Before I came to study at Regis, I worked for approximately two years at physiatry clinic in Boulder. Some of our most popular treatments were corticosteroid injections into joint spaces and bursae, which can be very effective in the short term for pain and inflammation—we usually expected the results to last between 3-6 months without other treatment (for this reason, a steroid injection was usually followed with a referral to physical therapy for maximum benefit). I saw this treatment used for everything from carpal tunnel to trigger finger to “frozen” shoulders, often with good effect.
However, one use of the steroid injections the doctors were reluctant to use too frequently was in the case of hip joint pain caused by osteoarthritis in the hip. Technically, intra-articular hip joint steroid injections can be effective for arthritic hip pain when a patient is trying to postpone a replacement, but a rare side effect of a steroid injection there is avascular necrosis of the femoral head: complete bone death and sometimes collapse of the femoral head (visible on x-ray). In the time I worked there, I saw this twice, and both patients were subsequently referred out for hip replacements.

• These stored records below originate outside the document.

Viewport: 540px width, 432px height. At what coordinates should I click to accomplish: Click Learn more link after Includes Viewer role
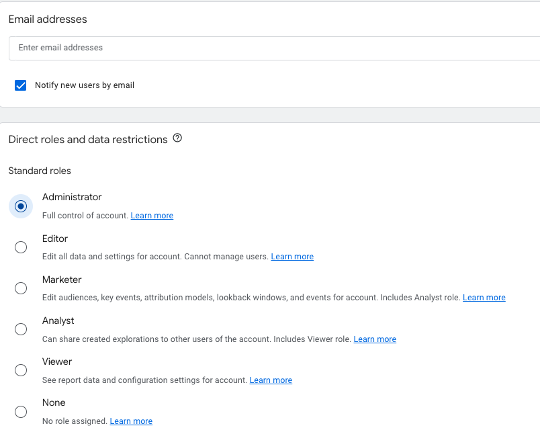pos(375,339)
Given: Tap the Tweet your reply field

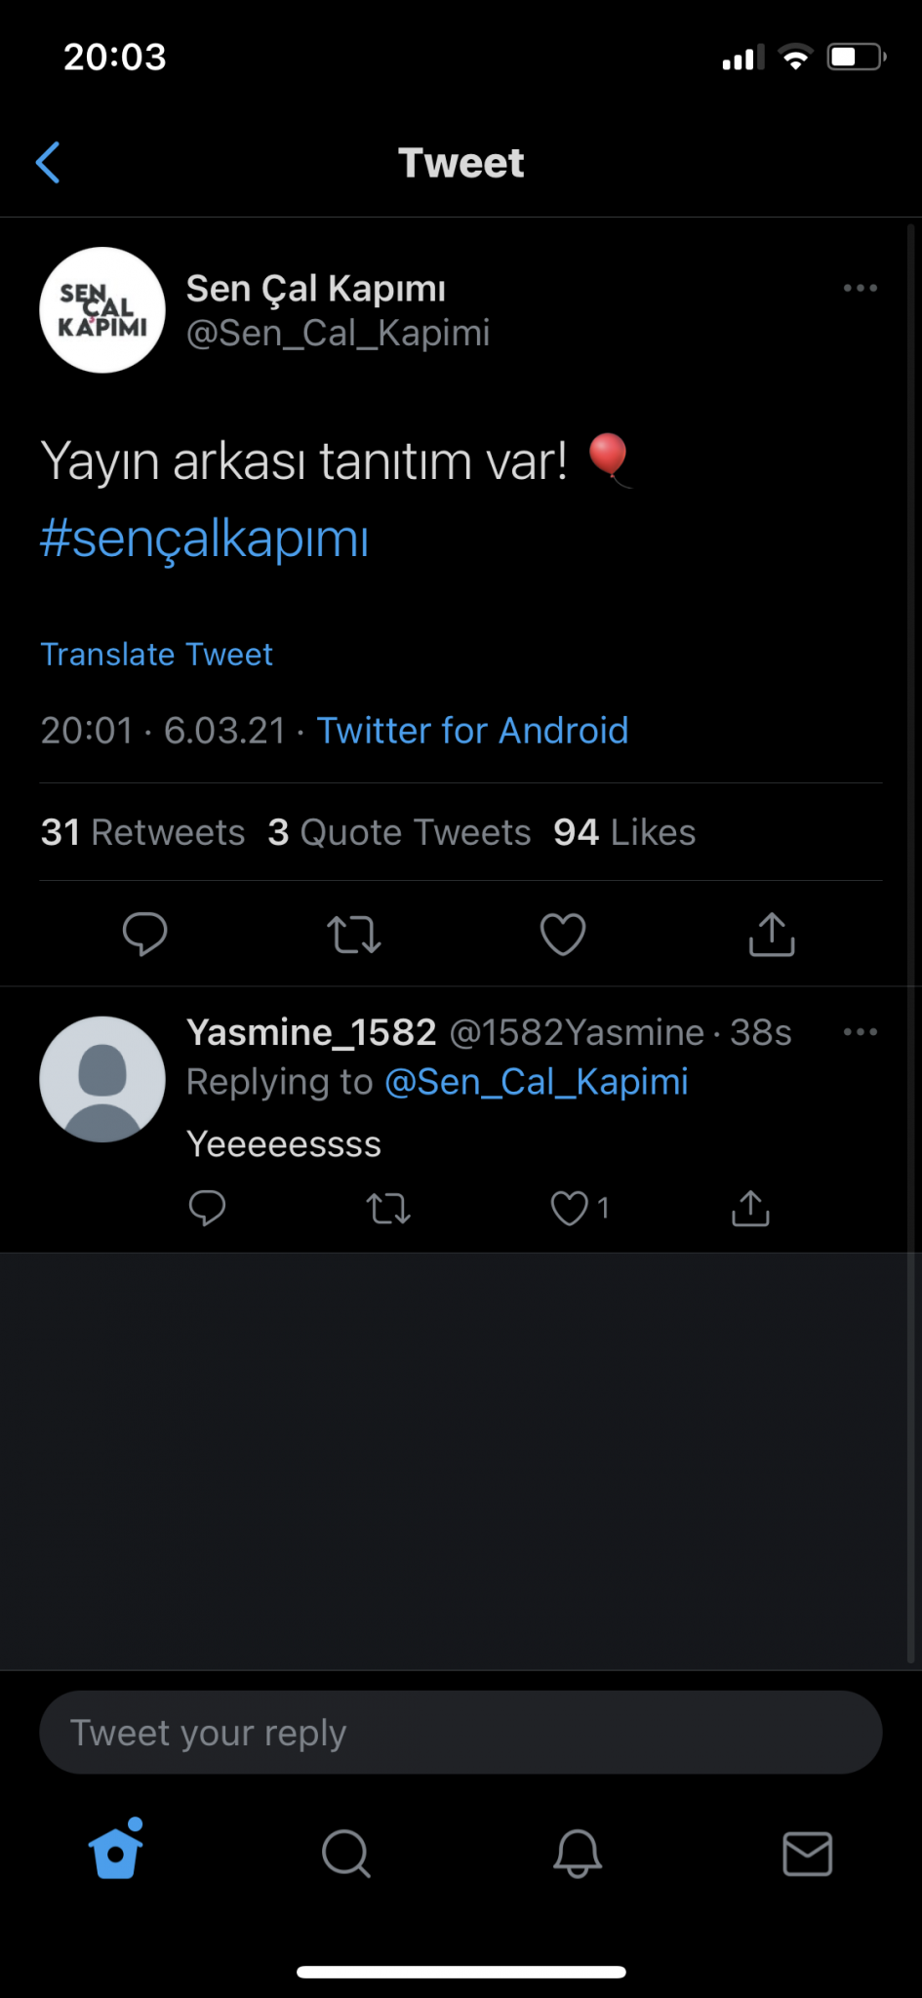Looking at the screenshot, I should click(x=461, y=1733).
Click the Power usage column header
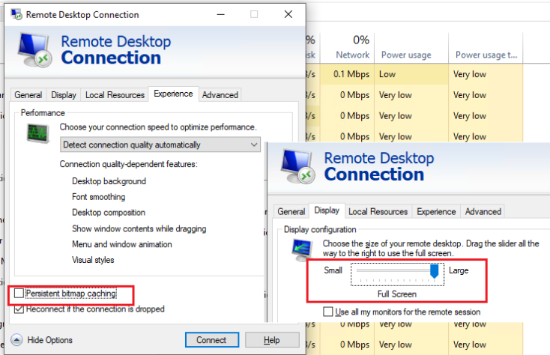The height and width of the screenshot is (355, 550). tap(405, 55)
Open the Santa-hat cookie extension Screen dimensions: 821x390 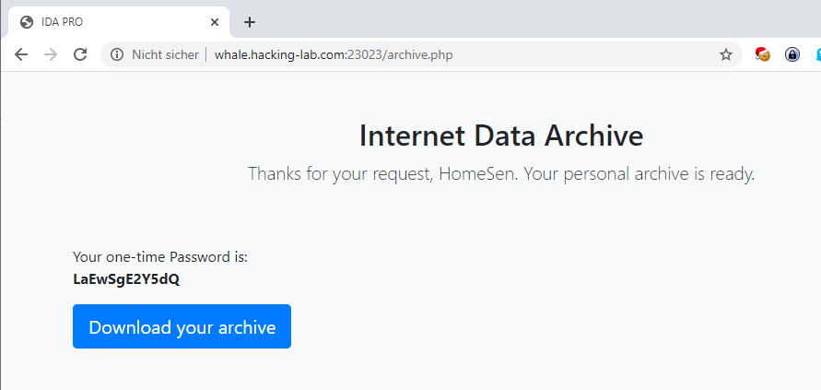pos(762,54)
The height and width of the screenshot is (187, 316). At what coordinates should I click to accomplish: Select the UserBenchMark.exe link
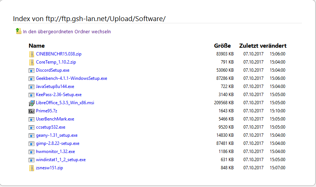pos(55,119)
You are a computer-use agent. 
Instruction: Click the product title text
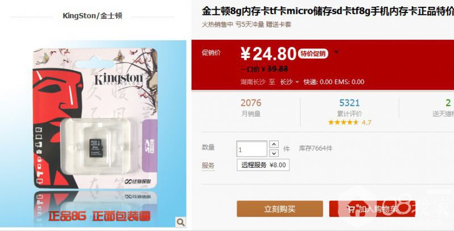pos(328,11)
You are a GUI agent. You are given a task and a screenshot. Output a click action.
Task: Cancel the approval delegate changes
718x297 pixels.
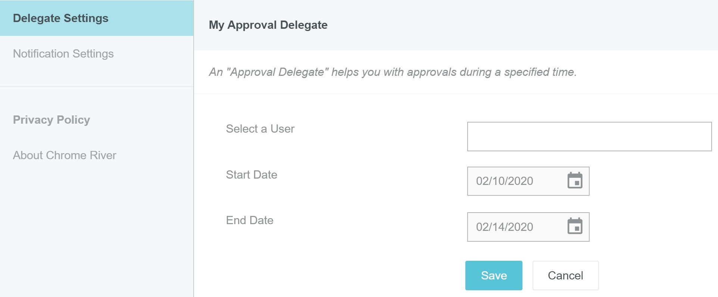pyautogui.click(x=565, y=275)
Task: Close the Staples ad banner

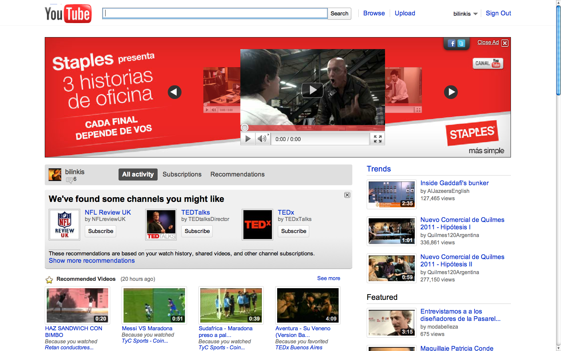Action: (505, 43)

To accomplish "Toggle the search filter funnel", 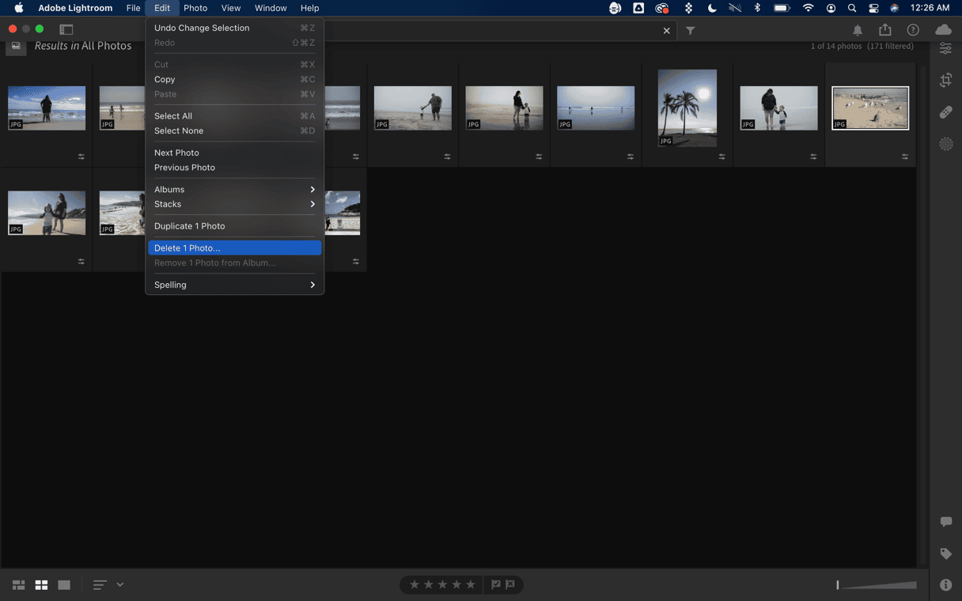I will [690, 31].
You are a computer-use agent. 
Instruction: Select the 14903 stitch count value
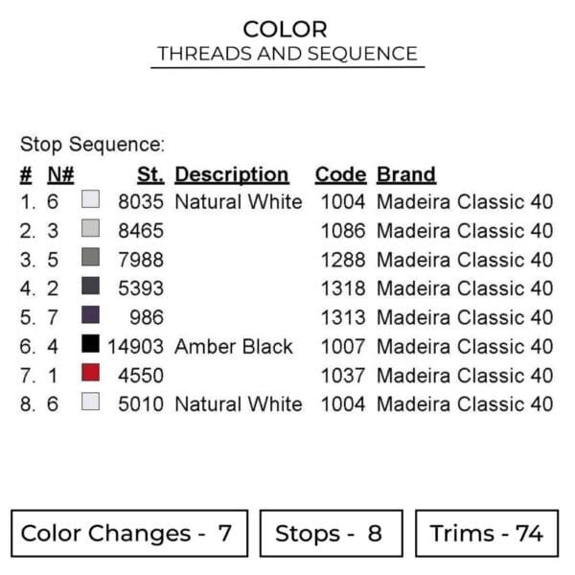(135, 346)
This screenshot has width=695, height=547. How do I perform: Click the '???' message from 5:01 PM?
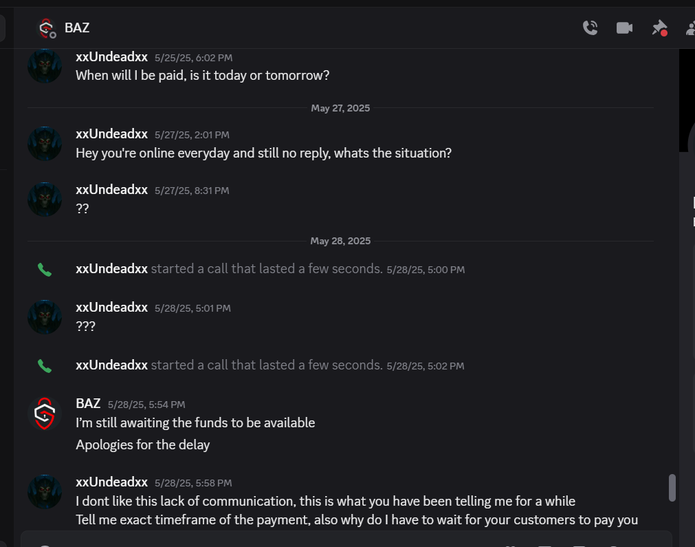click(85, 326)
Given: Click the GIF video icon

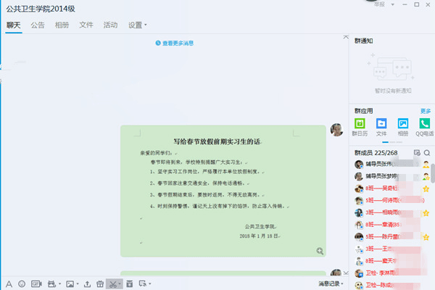Looking at the screenshot, I should [36, 283].
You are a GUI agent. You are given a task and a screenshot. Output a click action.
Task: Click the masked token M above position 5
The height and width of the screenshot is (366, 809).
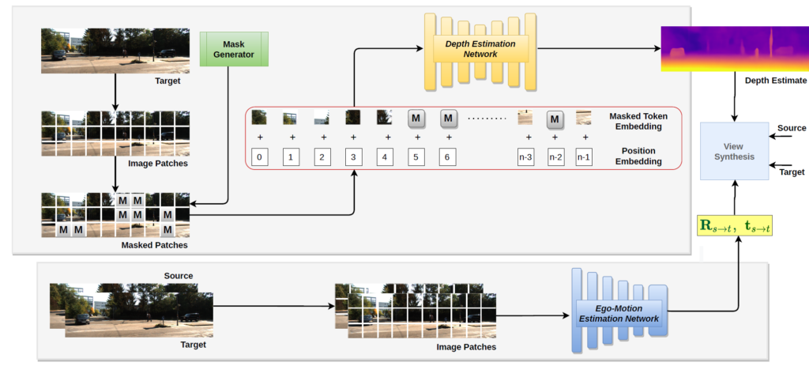[418, 119]
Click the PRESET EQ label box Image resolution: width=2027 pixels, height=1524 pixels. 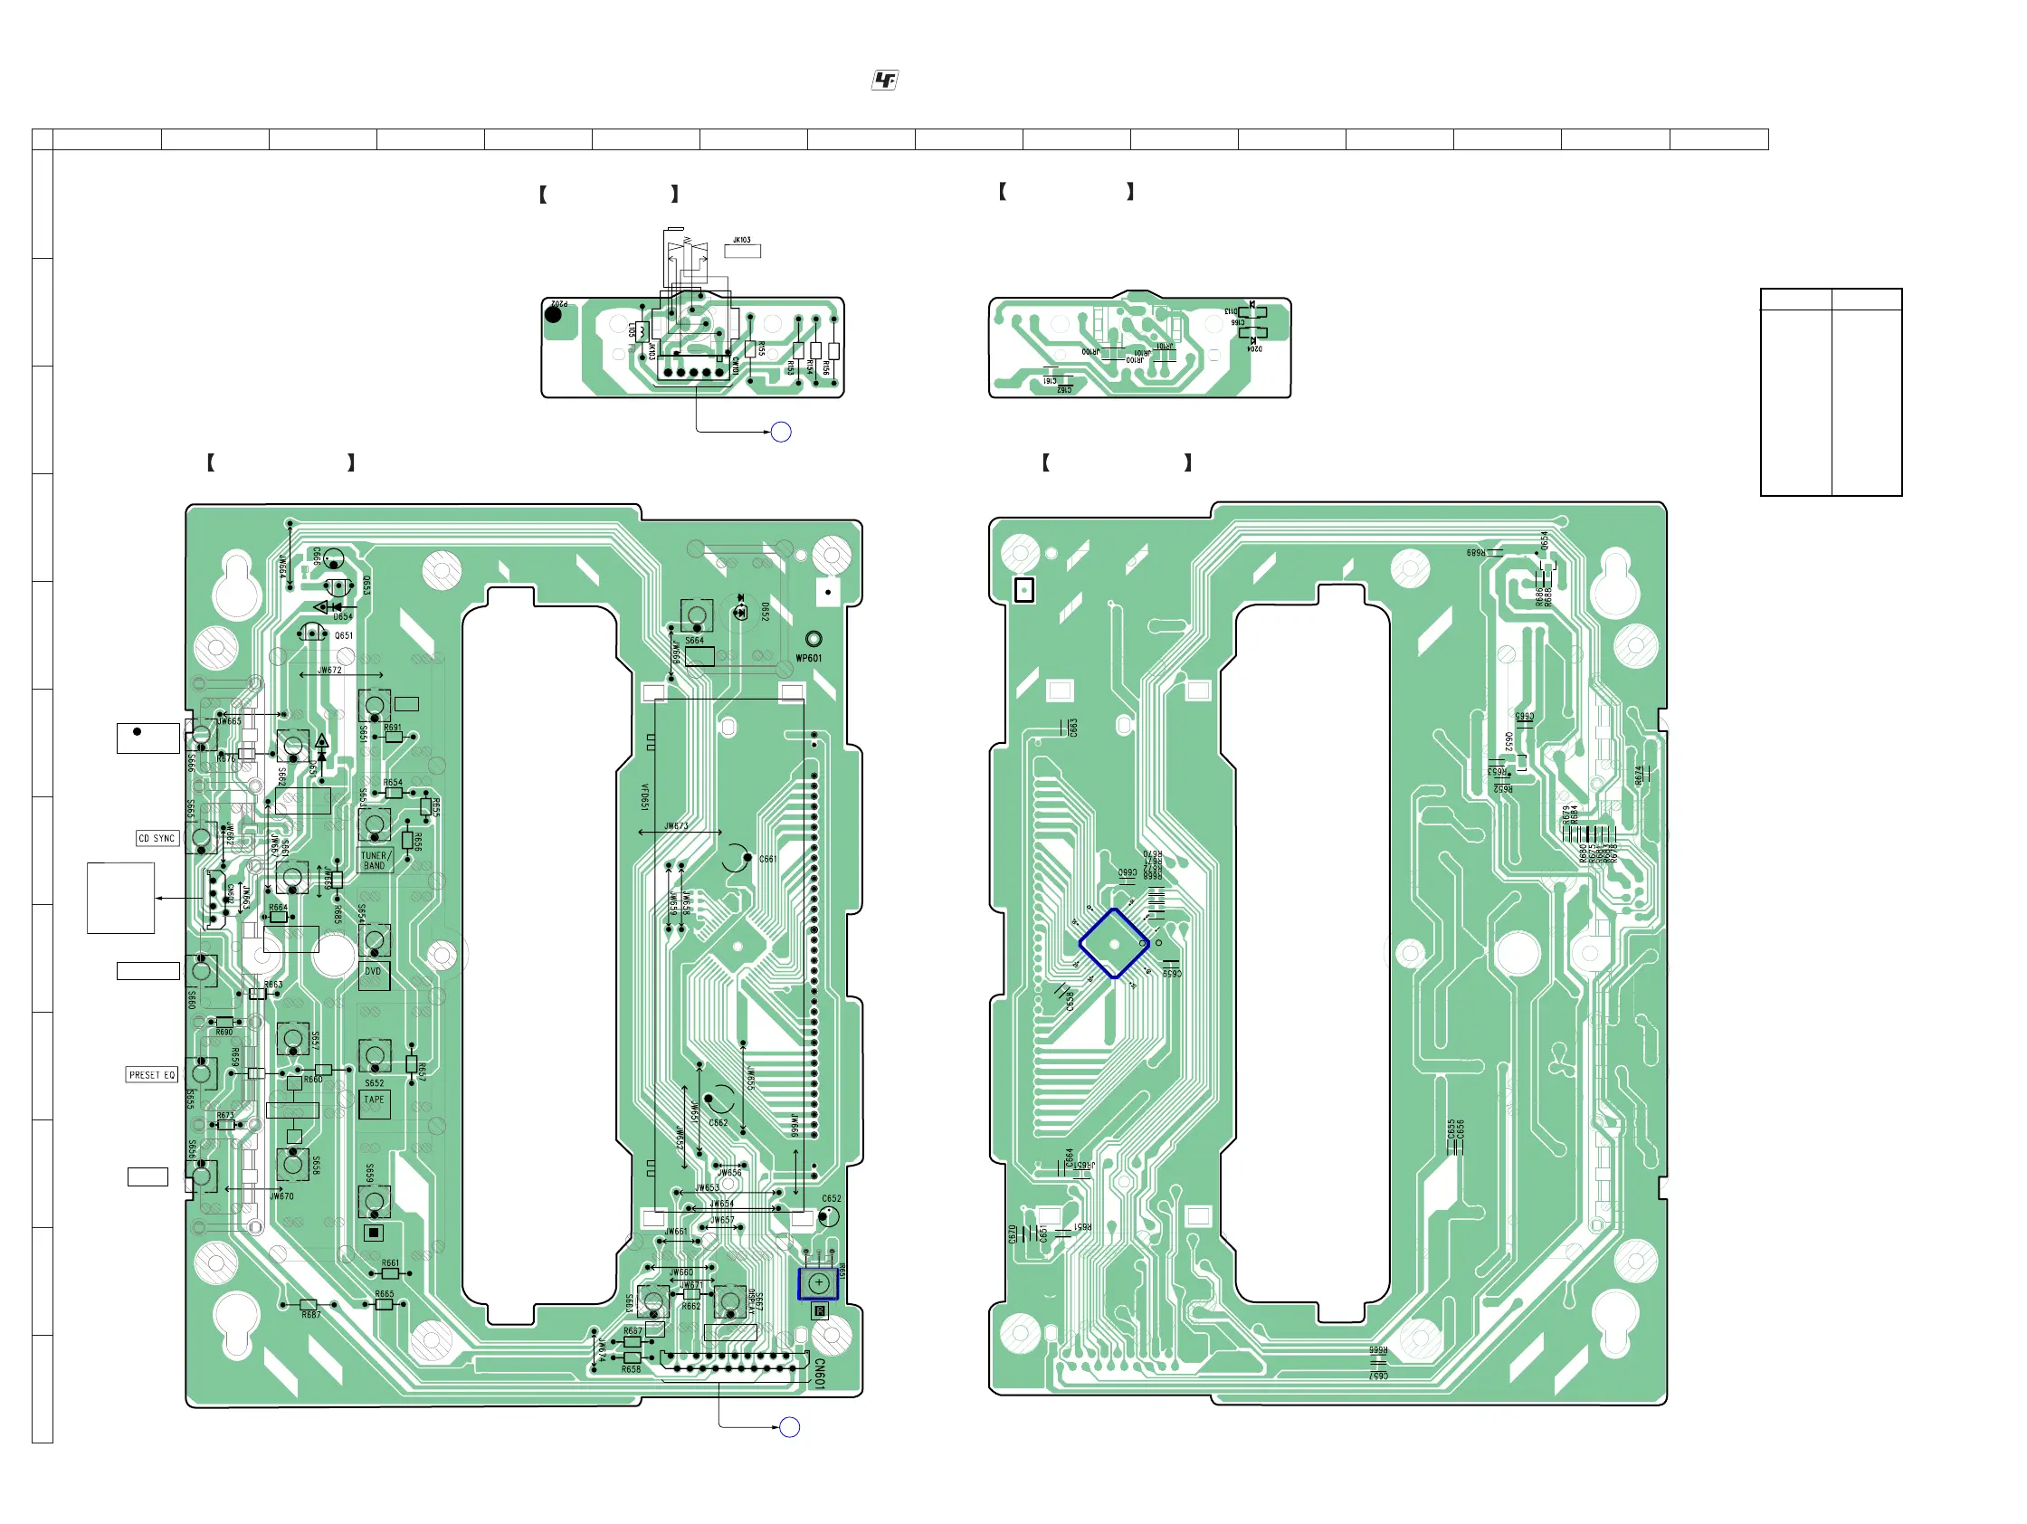pyautogui.click(x=151, y=1075)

Above: Stages of SI-IBN-caused collapse in the hip (
source)
The mechanism behind steroid-induced ischemic bone necrosis (SI-IBN) is not well-understood. A 2014 review by
Xie et al hypothesizes that the administration of steroids reduces bloodflow directly, or that it causes an increase in fat deposition resulting in higher pressure on the joint and compression of blood vessels. Steroids are the second most common cause of ischemic bone necrosis after trauma, but it is difficult to predict which patients are at risk simply from their x-rays. A
2009 study in rabbits showed that a functional perfusion MRI (a type of imaging that shows the amount of blood a particular joint is getting) could detect ischemia in bones before necrosis sets in, potentially allowing providers to monitor patients after high-dose steroid administration and to intervene before collapse.
Providers can minimize the risk of SI-IBN by administering steroids by a low-dose oral route and advising patients to avoid alcohol while taking the steroids and also to consider bedrest during medication but this does not completely remove the risk. Stage I and II SI-IBN hips can be treated with a core decompression or bone graft when the patient is trying to postpone a total hip arthroplasty. Joint replacements are also an option, especially if the patient is older and less active, but for younger, more active patients, the failure rate of a THA is much higher so it is generally advised that providers consider joint-preserving methods first.